**DIRECTIONS FOR THIS TASK**
Rewrite the entries from the line containing "The image size is (1695, 999). Task: Click the Terms" through the line containing "point(1023,926)", changing "label" to "tag" and keeping everything else the same.

** BEGIN **

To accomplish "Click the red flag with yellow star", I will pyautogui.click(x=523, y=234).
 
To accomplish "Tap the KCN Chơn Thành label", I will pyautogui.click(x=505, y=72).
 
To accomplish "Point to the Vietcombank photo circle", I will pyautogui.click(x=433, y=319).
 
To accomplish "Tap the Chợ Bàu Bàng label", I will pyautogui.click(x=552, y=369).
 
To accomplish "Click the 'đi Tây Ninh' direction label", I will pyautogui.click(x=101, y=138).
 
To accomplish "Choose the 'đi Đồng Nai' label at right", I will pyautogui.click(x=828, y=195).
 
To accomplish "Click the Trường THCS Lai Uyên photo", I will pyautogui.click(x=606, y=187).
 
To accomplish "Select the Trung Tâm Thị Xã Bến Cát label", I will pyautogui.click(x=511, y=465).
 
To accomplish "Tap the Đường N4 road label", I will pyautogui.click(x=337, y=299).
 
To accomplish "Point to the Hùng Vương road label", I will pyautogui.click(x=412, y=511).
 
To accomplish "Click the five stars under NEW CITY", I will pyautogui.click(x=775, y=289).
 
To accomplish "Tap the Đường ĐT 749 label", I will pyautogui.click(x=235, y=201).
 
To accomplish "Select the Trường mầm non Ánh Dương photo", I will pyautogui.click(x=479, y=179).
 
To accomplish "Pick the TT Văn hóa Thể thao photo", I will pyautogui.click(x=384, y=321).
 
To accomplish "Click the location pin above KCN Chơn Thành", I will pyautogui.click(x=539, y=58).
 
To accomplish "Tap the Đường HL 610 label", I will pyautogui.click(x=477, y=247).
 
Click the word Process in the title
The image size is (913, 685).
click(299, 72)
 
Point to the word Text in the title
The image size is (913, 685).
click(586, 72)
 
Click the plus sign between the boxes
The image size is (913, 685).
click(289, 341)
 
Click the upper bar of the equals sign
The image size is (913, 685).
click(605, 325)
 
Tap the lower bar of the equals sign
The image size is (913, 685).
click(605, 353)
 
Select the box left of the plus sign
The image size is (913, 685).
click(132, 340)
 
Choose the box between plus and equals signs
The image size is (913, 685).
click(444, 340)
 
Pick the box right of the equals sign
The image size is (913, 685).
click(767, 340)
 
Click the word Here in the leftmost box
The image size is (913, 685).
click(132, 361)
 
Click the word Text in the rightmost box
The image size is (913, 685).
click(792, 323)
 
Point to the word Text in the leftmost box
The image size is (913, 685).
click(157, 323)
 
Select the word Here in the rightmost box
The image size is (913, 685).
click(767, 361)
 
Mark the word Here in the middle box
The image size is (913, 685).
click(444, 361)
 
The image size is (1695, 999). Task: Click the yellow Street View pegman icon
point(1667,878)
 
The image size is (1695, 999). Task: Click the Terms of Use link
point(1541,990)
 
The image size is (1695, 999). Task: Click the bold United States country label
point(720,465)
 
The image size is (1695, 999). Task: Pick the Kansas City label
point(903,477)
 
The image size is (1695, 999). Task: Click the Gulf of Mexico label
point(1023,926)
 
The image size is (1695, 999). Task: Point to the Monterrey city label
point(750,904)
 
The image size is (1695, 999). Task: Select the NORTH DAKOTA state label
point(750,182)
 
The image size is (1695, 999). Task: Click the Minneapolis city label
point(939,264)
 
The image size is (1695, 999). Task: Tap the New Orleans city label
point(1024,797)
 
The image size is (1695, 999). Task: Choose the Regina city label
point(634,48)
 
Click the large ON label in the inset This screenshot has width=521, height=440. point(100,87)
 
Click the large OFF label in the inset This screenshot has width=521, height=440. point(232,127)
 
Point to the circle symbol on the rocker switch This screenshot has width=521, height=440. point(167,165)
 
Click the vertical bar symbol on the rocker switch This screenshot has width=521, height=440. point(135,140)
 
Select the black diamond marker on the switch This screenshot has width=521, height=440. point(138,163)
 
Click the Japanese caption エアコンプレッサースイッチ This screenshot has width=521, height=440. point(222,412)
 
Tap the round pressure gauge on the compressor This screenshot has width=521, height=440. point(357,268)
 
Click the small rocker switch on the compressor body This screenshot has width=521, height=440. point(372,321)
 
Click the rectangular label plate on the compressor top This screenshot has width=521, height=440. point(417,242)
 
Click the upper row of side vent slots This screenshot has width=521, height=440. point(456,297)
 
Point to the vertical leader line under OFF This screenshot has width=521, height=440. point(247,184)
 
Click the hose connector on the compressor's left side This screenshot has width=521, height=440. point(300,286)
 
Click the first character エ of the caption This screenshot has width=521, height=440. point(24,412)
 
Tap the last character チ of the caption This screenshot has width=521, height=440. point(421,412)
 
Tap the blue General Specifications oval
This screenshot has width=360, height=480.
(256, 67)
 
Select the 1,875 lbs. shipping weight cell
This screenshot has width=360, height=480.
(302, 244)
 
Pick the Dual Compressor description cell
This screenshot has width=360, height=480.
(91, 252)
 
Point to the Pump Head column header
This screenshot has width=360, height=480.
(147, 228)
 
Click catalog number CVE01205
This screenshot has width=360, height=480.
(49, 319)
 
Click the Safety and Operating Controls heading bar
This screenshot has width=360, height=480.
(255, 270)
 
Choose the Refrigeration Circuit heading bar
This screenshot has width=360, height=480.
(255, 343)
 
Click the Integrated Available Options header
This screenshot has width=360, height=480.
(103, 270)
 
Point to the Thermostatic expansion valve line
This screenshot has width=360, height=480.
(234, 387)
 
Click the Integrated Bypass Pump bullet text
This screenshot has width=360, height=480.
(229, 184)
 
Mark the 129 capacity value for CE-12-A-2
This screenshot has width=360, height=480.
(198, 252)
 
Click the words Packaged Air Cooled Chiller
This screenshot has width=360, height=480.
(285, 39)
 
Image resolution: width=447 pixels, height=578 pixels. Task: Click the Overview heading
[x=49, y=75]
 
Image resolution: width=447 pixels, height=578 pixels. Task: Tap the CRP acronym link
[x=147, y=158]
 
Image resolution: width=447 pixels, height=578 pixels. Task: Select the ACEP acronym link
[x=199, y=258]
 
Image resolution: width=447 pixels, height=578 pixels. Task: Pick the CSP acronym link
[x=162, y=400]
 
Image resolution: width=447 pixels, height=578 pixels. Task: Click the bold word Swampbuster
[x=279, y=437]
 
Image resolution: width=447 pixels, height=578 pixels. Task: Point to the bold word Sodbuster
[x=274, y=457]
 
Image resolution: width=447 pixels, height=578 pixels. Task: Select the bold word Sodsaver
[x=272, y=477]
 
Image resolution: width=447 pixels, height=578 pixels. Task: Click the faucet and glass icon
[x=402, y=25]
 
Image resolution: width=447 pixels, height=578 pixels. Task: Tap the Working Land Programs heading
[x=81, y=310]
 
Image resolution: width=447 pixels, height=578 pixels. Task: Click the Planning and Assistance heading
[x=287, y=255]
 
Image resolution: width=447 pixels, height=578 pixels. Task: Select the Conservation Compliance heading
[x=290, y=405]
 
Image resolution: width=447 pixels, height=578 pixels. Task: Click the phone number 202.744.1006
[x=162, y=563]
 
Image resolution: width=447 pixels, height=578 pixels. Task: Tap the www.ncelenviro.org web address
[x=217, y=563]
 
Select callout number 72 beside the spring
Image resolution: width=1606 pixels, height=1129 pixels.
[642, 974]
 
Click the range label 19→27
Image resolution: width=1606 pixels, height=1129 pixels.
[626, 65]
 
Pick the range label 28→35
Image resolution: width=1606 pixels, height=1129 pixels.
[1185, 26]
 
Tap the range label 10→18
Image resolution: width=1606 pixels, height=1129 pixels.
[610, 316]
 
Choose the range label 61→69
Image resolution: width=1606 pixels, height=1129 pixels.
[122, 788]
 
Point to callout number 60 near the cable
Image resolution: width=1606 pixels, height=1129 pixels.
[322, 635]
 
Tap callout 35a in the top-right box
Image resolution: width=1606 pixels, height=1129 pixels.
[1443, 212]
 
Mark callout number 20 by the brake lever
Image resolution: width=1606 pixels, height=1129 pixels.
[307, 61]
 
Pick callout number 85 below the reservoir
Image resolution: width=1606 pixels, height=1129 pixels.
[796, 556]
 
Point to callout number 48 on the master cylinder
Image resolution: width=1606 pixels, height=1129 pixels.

** END **

**TASK RESULT**
The image size is (1695, 999). Task: Click the Terms of Use link
point(1541,990)
 
The image size is (1695, 999). Task: Click the bold United States country tag
point(720,465)
 
The image size is (1695, 999). Task: Pick the Kansas City tag
point(903,477)
 
The image size is (1695, 999). Task: Click the Gulf of Mexico tag
point(1023,926)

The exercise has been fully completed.